Short problem =
Swap "star circle icon" for "circled star icon" in the rows below, starting at the line with "Open more sharing" and stopping after the line with "Action: [x=775, y=705]". Return only those lines, with nothing else altered.

****************

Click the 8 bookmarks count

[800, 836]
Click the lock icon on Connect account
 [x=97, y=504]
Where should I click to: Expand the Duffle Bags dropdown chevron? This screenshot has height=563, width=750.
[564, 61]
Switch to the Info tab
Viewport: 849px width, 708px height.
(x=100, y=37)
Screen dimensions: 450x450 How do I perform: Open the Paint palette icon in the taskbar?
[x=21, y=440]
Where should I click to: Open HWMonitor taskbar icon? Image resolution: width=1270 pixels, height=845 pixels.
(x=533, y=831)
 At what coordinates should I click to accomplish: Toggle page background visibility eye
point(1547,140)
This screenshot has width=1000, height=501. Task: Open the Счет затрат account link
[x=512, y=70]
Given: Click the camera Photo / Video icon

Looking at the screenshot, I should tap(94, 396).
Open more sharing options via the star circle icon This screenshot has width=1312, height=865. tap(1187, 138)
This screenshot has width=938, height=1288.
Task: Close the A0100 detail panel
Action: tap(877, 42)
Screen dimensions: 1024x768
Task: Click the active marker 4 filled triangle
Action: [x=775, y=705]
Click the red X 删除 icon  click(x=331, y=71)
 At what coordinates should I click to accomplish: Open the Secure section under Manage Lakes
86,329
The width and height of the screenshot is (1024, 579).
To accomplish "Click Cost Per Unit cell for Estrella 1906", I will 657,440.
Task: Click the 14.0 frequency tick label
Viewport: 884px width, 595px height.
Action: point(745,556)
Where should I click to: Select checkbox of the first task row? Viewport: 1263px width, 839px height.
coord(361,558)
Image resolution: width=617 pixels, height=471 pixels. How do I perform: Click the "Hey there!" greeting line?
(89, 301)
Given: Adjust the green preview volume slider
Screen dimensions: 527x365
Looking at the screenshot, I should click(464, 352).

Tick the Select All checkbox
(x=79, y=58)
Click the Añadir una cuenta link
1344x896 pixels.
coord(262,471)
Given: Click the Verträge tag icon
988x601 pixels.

****************

Response =
Open more sharing options via the circled star icon This screenshot has width=1312, height=865. tap(1187, 138)
This screenshot has width=938, height=1288.
Task: Close the A0100 detail panel
Action: tap(877, 42)
Screen dimensions: 1024x768
Task: Click the active marker 4 filled triangle
Action: [x=775, y=705]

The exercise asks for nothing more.